[START OF Source passage]

Ruben: “The same goes for my research. It indicated the importance of specific zones and highlighted the vulnerability of certain bird populations, like the nightjar, to a variety of factors that are impacted by events like climate change. Some examples are the destruction of their habitat and mismatch between their arrival times and food availability. With all the generated data we can now take the nightjar into the equation when we make policy decisions.“
Q: What is the reason for you to communicate about your research?
Ruben: “The main drive for me to communicate is that I want to share my fascination for the nightjar and the field I am working in with the world. I always hope that I can pass on a little spark for science to them. On top of that, I want to showcase the value of my research to society.”

[END OF Source passage]
[START OF Supplied material]

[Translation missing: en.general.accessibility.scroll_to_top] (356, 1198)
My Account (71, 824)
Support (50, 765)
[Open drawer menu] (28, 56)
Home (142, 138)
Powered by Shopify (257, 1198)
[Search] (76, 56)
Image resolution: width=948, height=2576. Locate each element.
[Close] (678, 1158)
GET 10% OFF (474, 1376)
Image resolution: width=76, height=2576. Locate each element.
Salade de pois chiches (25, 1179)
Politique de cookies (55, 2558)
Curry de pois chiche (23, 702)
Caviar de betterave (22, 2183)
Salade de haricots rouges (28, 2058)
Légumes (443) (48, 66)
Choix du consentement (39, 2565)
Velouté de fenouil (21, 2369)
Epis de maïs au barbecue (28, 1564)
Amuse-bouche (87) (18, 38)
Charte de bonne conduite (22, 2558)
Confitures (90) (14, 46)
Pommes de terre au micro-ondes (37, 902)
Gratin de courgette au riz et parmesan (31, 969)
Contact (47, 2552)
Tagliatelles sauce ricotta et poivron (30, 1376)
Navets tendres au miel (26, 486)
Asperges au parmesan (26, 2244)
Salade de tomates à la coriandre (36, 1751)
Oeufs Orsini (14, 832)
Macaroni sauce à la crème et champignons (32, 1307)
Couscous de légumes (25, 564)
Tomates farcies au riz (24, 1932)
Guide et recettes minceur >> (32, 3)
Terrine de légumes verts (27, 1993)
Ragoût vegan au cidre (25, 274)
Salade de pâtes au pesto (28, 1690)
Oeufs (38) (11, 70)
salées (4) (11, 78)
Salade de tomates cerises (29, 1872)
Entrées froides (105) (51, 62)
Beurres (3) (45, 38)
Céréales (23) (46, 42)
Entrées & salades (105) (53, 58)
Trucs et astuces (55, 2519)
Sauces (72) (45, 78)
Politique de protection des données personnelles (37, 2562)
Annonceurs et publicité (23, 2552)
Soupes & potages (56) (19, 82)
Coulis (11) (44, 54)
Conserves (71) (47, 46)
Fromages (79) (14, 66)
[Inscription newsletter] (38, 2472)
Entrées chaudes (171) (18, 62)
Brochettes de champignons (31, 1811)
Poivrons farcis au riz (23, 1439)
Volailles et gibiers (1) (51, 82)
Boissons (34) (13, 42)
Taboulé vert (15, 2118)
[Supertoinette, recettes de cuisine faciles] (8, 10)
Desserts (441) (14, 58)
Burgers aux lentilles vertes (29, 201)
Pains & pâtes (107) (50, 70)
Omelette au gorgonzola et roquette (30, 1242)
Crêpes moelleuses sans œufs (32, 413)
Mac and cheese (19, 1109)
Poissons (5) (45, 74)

[END OF Supplied material]

Tasks to perform
1 > In the nightjar research interview, what does Ruben say is his main drive to communicate about his research?
2 > Carry on the nightjar research interview from the point where it stops.
The records play no part in what comes next.

The replies
1 > He wants to share his fascination for the nightjar and the field he works in with the world.

2 >
Hannelore: ”Indeed. There is a lot of demand for science communication from society itself. People really appreciate it when you inform them about your research and feel more involved. As we are using their tax money to do our research, we should take care of keeping them informed and up-to-date with our findings as well as create scientific literacy. This also results in more informed decision making by stakeholders. You can do this through events organized by others, like our UHasselt science communication platform inSCIght but also by yourself through social media. Twitter, for example, is a fantastic tool to reach out to others, both local as well as international. It allowed me to connect with the WHO for example.”
Q: Does science communication help you as a researcher?
Ruben: “There is often the misconception within academia that communicating about your research has a negative impact on your career as a scientist. But this could be not further from the truth. It actually allows you to build and strengthen your academic profile and helps you to develop your communicative skills. It also lets you reflect as a researcher about what the societal and ethical implications of the research you are doing on a daily basis are.”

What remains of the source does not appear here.